■ EXCERPTED DATA:
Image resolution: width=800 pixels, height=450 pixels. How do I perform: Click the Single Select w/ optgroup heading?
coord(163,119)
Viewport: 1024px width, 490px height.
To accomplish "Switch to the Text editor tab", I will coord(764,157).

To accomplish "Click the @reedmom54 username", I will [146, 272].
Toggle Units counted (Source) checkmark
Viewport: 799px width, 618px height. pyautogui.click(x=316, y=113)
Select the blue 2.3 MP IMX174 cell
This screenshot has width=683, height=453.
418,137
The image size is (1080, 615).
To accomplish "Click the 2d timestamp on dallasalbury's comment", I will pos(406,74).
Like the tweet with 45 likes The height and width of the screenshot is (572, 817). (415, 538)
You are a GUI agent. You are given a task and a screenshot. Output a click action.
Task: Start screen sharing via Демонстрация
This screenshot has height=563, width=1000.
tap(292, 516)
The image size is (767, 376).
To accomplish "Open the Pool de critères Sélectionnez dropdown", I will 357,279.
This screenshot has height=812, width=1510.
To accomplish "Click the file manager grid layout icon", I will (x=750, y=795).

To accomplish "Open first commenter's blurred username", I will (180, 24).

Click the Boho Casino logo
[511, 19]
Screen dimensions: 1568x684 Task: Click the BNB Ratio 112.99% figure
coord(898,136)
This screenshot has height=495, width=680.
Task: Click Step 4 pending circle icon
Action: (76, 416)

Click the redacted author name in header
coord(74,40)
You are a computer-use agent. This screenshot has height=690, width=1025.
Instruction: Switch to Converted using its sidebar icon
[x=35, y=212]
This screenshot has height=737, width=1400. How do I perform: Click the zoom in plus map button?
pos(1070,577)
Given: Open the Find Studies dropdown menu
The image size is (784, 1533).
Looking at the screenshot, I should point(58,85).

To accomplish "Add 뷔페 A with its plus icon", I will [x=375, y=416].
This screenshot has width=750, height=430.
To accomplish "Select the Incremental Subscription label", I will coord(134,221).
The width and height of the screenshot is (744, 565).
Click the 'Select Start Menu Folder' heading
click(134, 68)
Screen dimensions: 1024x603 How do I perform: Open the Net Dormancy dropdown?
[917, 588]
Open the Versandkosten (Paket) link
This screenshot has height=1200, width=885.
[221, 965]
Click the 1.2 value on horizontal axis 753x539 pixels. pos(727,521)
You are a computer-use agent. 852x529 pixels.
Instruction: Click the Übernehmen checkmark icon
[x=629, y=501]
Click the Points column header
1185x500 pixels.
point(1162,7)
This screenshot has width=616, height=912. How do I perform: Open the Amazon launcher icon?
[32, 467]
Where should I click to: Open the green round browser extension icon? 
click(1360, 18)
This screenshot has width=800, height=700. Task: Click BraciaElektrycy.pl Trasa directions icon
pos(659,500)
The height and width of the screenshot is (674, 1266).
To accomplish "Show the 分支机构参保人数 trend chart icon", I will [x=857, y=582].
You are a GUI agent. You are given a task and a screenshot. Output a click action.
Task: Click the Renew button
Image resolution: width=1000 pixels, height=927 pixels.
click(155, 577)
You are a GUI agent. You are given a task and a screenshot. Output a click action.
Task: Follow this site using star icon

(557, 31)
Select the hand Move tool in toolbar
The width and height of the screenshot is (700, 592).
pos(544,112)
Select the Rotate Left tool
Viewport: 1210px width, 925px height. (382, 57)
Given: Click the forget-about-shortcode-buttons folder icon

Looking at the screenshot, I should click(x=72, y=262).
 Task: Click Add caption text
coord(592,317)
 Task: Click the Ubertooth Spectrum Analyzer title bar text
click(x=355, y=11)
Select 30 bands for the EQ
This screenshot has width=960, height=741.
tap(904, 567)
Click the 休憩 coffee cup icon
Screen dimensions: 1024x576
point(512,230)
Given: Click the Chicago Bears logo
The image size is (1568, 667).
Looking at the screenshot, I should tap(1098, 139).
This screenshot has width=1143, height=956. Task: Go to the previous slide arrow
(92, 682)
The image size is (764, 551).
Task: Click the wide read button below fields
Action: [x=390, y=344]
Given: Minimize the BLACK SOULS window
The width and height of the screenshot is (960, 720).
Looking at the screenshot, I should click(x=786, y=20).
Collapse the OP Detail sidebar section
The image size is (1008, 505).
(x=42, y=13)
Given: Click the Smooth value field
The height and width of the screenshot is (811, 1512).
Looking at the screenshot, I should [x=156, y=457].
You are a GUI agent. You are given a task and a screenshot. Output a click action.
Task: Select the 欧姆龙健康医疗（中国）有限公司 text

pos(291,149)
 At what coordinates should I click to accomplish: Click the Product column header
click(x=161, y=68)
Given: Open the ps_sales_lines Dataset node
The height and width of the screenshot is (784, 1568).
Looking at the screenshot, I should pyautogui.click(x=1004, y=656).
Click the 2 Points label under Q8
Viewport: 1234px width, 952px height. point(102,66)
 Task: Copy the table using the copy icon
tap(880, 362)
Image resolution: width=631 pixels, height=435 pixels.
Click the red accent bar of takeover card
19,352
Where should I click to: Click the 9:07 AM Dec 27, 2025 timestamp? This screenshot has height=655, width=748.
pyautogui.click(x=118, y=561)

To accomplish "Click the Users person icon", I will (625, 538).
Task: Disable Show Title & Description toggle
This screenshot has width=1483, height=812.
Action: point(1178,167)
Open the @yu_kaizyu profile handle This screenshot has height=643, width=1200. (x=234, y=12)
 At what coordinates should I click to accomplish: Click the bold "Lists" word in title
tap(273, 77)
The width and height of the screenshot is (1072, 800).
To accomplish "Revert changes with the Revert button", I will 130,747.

■ ASSIGNED TASK:
Repeat the whole listing exactly, line for line.

■ ANSWER FOR THIS EXERCISE:
Image resolution: width=800 pixels, height=450 pixels. How do I perform: Click the Single Select w/ optgroup heading?
coord(163,119)
Viewport: 1024px width, 490px height.
To accomplish "Switch to the Text editor tab", I will coord(764,157).

To accomplish "Click the @reedmom54 username", I will [146, 272].
Toggle Units counted (Source) checkmark
Viewport: 799px width, 618px height. pyautogui.click(x=316, y=113)
Select the blue 2.3 MP IMX174 cell
This screenshot has width=683, height=453.
418,137
The image size is (1080, 615).
To accomplish "Click the 2d timestamp on dallasalbury's comment", I will pos(406,74).
Like the tweet with 45 likes The height and width of the screenshot is (572, 817). (415, 538)
You are a GUI agent. You are given a task and a screenshot. Output a click action.
Task: Start screen sharing via Демонстрация
This screenshot has height=563, width=1000.
tap(292, 516)
The image size is (767, 376).
To accomplish "Open the Pool de critères Sélectionnez dropdown", I will 357,279.
This screenshot has height=812, width=1510.
To accomplish "Click the file manager grid layout icon", I will (x=750, y=795).

To accomplish "Open first commenter's blurred username", I will (180, 24).

Click the Boho Casino logo
[511, 19]
Screen dimensions: 1568x684 Task: Click the BNB Ratio 112.99% figure
coord(898,136)
This screenshot has height=495, width=680.
Task: Click Step 4 pending circle icon
Action: (76, 416)

Click the redacted author name in header
coord(74,40)
You are a computer-use agent. This screenshot has height=690, width=1025.
Instruction: Switch to Converted using its sidebar icon
[x=35, y=212]
This screenshot has height=737, width=1400. How do I perform: Click the zoom in plus map button?
pos(1070,577)
Given: Open the Find Studies dropdown menu
The image size is (784, 1533).
Looking at the screenshot, I should point(58,85).

To accomplish "Add 뷔페 A with its plus icon", I will [x=375, y=416].
This screenshot has width=750, height=430.
To accomplish "Select the Incremental Subscription label", I will coord(134,221).
The width and height of the screenshot is (744, 565).
Click the 'Select Start Menu Folder' heading
click(134, 68)
Screen dimensions: 1024x603 How do I perform: Open the Net Dormancy dropdown?
[917, 588]
Open the Versandkosten (Paket) link
This screenshot has height=1200, width=885.
[221, 965]
Click the 1.2 value on horizontal axis 753x539 pixels. pos(727,521)
You are a computer-use agent. 852x529 pixels.
Instruction: Click the Übernehmen checkmark icon
[x=629, y=501]
Click the Points column header
1185x500 pixels.
point(1162,7)
This screenshot has width=616, height=912. How do I perform: Open the Amazon launcher icon?
[32, 467]
Where should I click to: Open the green round browser extension icon? 
click(1360, 18)
This screenshot has width=800, height=700. Task: Click BraciaElektrycy.pl Trasa directions icon
pos(659,500)
The height and width of the screenshot is (674, 1266).
To accomplish "Show the 分支机构参保人数 trend chart icon", I will [x=857, y=582].
You are a GUI agent. You are given a task and a screenshot. Output a click action.
Task: Click the Renew button
Image resolution: width=1000 pixels, height=927 pixels.
click(155, 577)
You are a GUI agent. You are given a task and a screenshot. Output a click action.
Task: Follow this site using star icon

(557, 31)
Select the hand Move tool in toolbar
The width and height of the screenshot is (700, 592).
pos(544,112)
Select the Rotate Left tool
Viewport: 1210px width, 925px height. (382, 57)
Given: Click the forget-about-shortcode-buttons folder icon

Looking at the screenshot, I should click(x=72, y=262).
 Task: Click Add caption text
coord(592,317)
 Task: Click the Ubertooth Spectrum Analyzer title bar text
click(x=355, y=11)
Select 30 bands for the EQ
This screenshot has width=960, height=741.
tap(904, 567)
Click the 休憩 coffee cup icon
Screen dimensions: 1024x576
point(512,230)
Given: Click the Chicago Bears logo
The image size is (1568, 667).
Looking at the screenshot, I should tap(1098, 139).
This screenshot has width=1143, height=956. Task: Go to the previous slide arrow
(92, 682)
The image size is (764, 551).
Task: Click the wide read button below fields
Action: [x=390, y=344]
Given: Minimize the BLACK SOULS window
The width and height of the screenshot is (960, 720).
Looking at the screenshot, I should click(x=786, y=20).
Collapse the OP Detail sidebar section
The image size is (1008, 505).
(x=42, y=13)
Given: Click the Smooth value field
The height and width of the screenshot is (811, 1512).
Looking at the screenshot, I should [x=156, y=457].
You are a GUI agent. You are given a task and a screenshot. Output a click action.
Task: Select the 欧姆龙健康医疗（中国）有限公司 text

pos(291,149)
 At what coordinates should I click to accomplish: Click the Product column header
click(x=161, y=68)
Given: Open the ps_sales_lines Dataset node
The height and width of the screenshot is (784, 1568).
Looking at the screenshot, I should pyautogui.click(x=1004, y=656).
Click the 2 Points label under Q8
Viewport: 1234px width, 952px height. point(102,66)
 Task: Copy the table using the copy icon
tap(880, 362)
Image resolution: width=631 pixels, height=435 pixels.
Click the red accent bar of takeover card
19,352
Where should I click to: Click the 9:07 AM Dec 27, 2025 timestamp? This screenshot has height=655, width=748.
pyautogui.click(x=118, y=561)

To accomplish "Click the Users person icon", I will (625, 538).
Task: Disable Show Title & Description toggle
This screenshot has width=1483, height=812.
Action: point(1178,167)
Open the @yu_kaizyu profile handle This screenshot has height=643, width=1200. (x=234, y=12)
 At what coordinates should I click to accomplish: Click the bold "Lists" word in title
tap(273, 77)
The width and height of the screenshot is (1072, 800).
To accomplish "Revert changes with the Revert button", I will 130,747.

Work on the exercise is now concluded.